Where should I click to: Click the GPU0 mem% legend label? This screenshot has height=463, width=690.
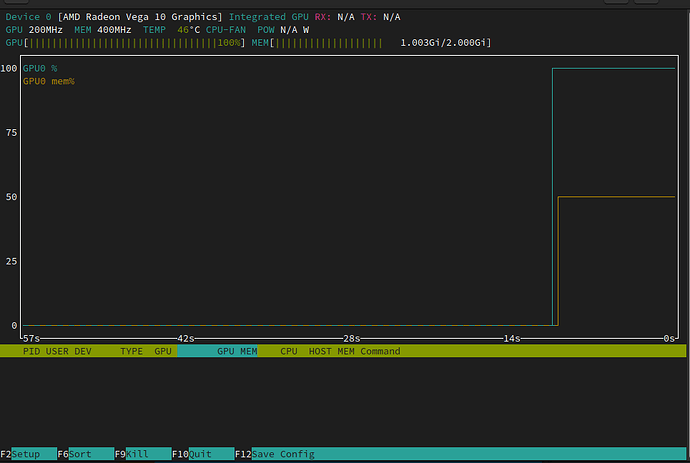tap(48, 81)
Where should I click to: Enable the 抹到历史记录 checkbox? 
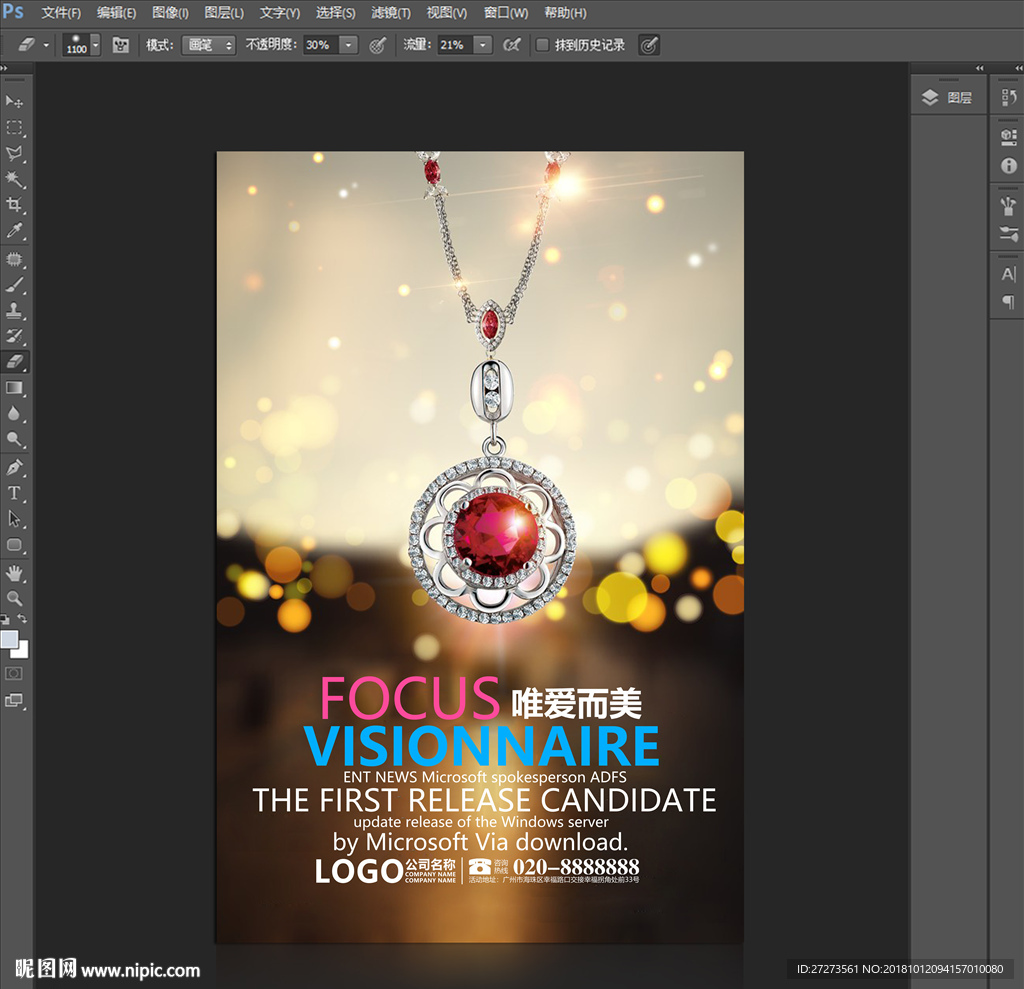click(542, 45)
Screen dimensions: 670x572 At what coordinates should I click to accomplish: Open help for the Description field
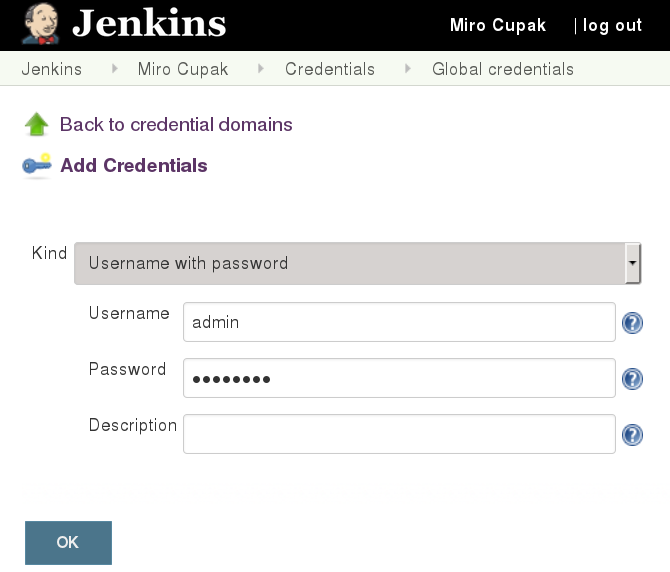click(x=632, y=435)
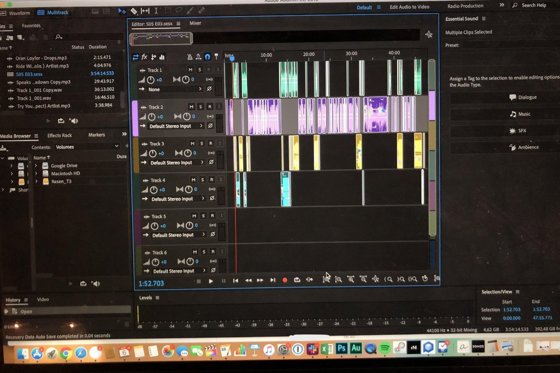Screen dimensions: 560x373
Task: Expand the Google Drive tree item
Action: pyautogui.click(x=36, y=166)
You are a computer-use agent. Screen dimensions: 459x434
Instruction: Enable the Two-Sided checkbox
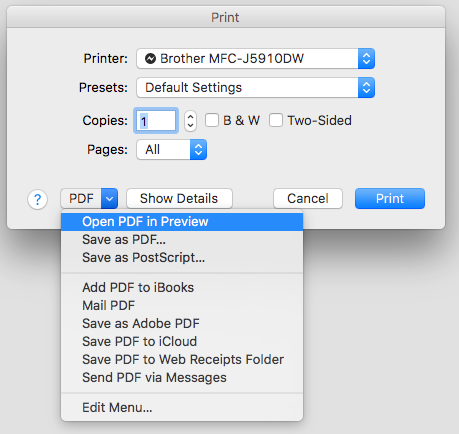pos(276,120)
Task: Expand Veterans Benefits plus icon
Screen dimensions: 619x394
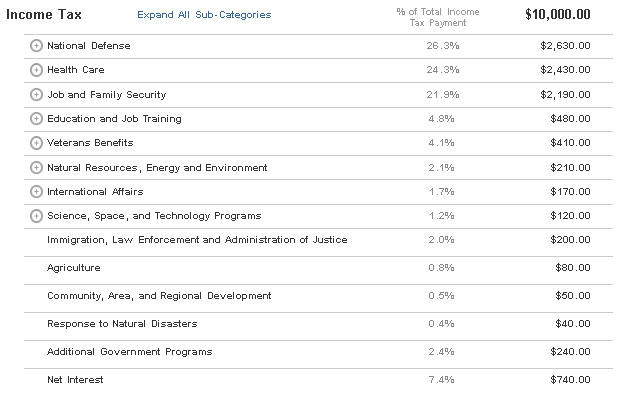Action: click(36, 143)
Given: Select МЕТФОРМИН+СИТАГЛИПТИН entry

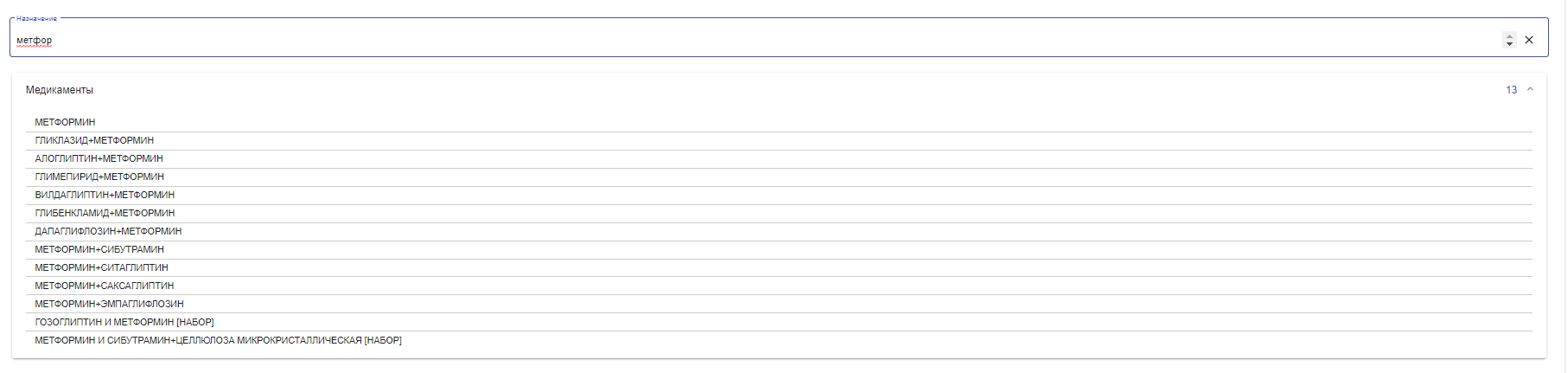Looking at the screenshot, I should coord(779,267).
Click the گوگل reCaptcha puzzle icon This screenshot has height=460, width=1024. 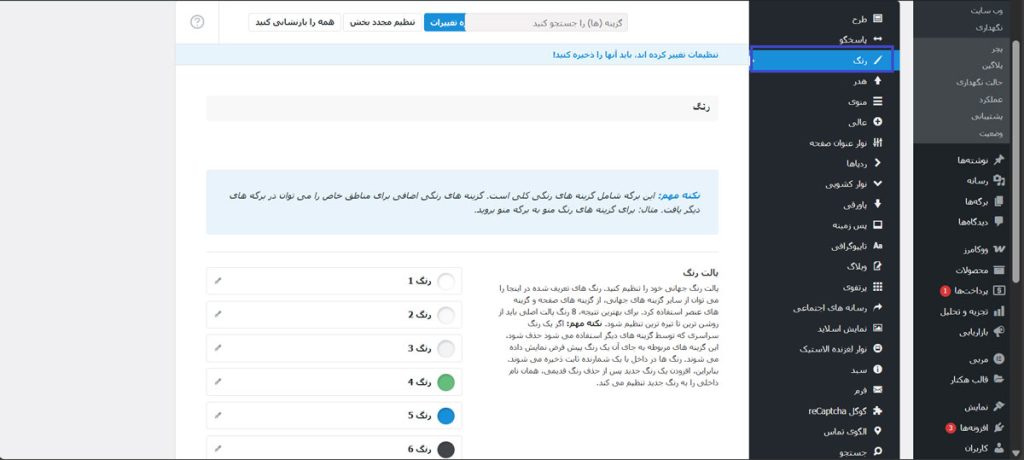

Prompt - Give back the records above exactly, with no pictures.

Answer box -
Where should I click to: Click the GPU0 mem% legend label? This screenshot has height=463, width=690.
tap(48, 81)
Where should I click to: Enable the 抹到历史记录 checkbox? 
click(542, 45)
Screen dimensions: 670x572 At what coordinates should I click to accomplish: Open help for the Description field
click(x=632, y=435)
Screen dimensions: 560x373
Task: Expand the Google Drive tree item
Action: pyautogui.click(x=36, y=166)
You are a computer-use agent. Screen dimensions: 459x434
Instruction: Enable the Two-Sided checkbox
pos(276,120)
Task: Expand Veterans Benefits plus icon
Screen dimensions: 619x394
Action: click(36, 143)
Given: Select МЕТФОРМИН+СИТАГЛИПТИН entry

Looking at the screenshot, I should coord(779,267).
Click the گوگل reCaptcha puzzle icon This screenshot has height=460, width=1024. 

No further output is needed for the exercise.